# Screenshot grounding data
************
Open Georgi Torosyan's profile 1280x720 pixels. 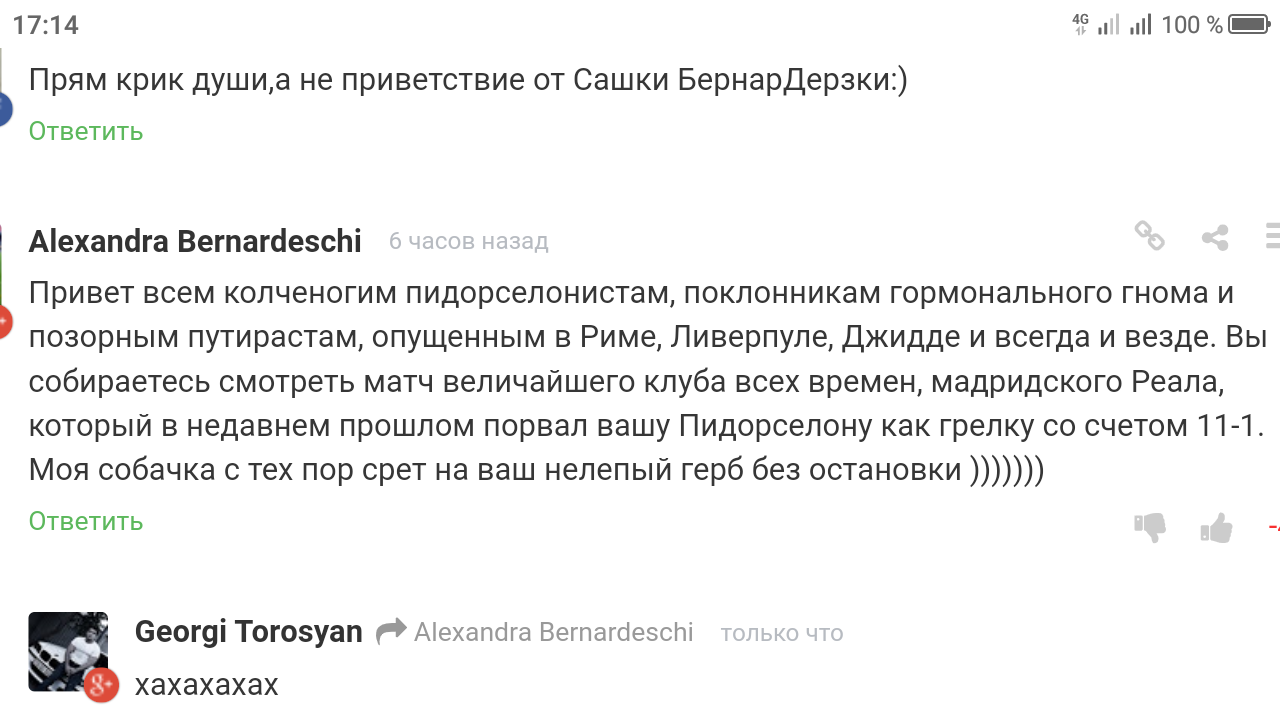click(249, 631)
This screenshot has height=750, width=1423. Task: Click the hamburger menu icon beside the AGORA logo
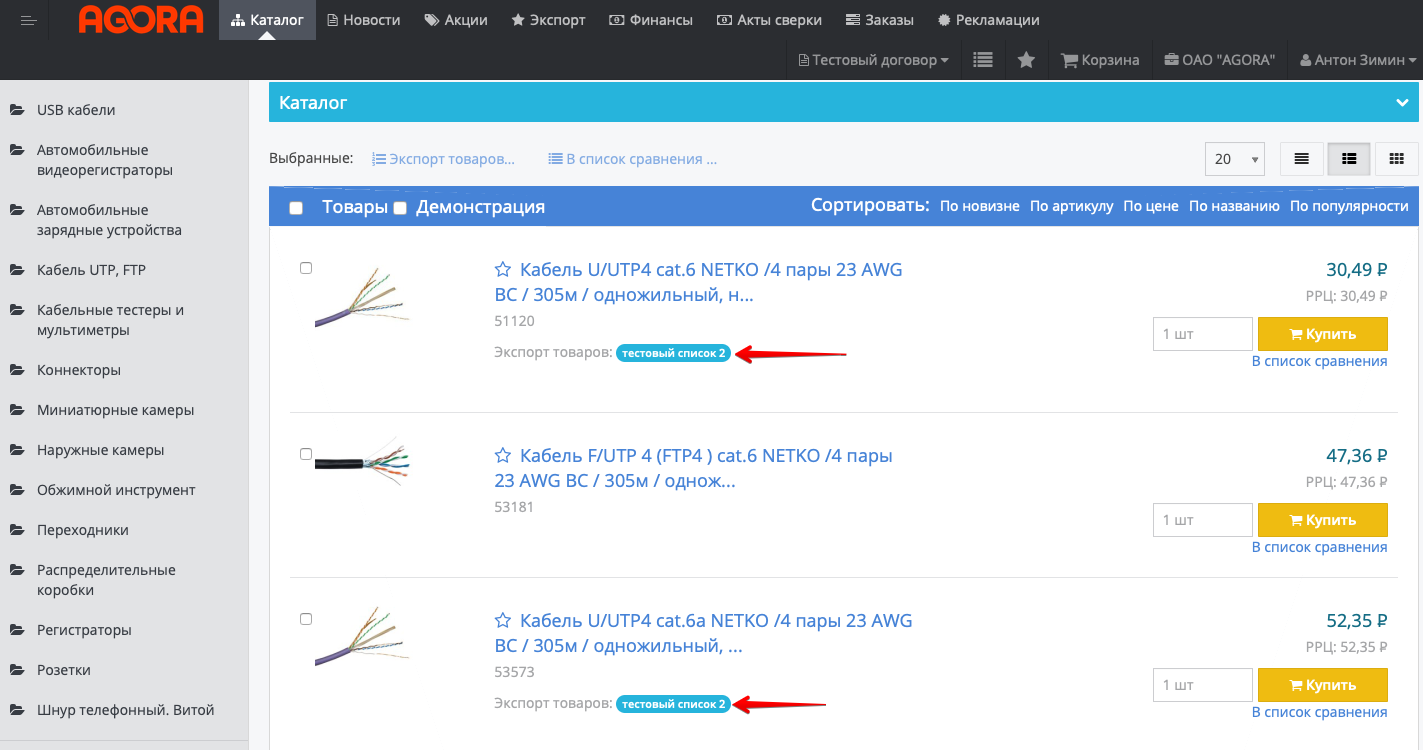28,21
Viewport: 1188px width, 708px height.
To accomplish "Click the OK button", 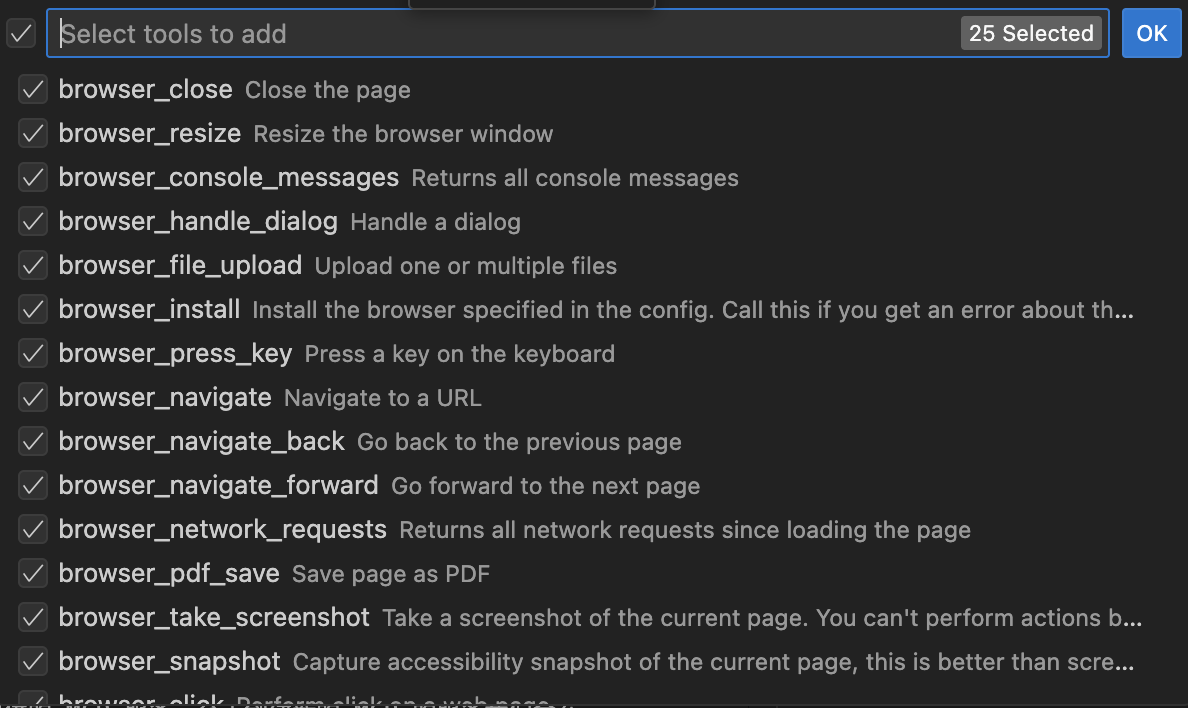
************
Take the line that contains "This screenshot has" and every line after it down to the last line of the entries above, and output them exactly, with nothing else and no pictures.

This screenshot has height=750, width=1423. Task: Click the hamburger menu icon beside the AGORA logo
28,21
Viewport: 1188px width, 708px height.
To accomplish "Click the OK button", 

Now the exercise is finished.